* _Assignment_:
Output the records, every one, exactly as given.

* _Data in this exercise_:
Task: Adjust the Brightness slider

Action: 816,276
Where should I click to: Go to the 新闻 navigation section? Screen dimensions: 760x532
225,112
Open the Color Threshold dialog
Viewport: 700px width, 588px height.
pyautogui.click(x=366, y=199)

* _Task result_:
Task: Adjust the Brightness slider

Action: 816,276
Where should I click to: Go to the 新闻 navigation section? Screen dimensions: 760x532
225,112
Open the Color Threshold dialog
Viewport: 700px width, 588px height.
pyautogui.click(x=366, y=199)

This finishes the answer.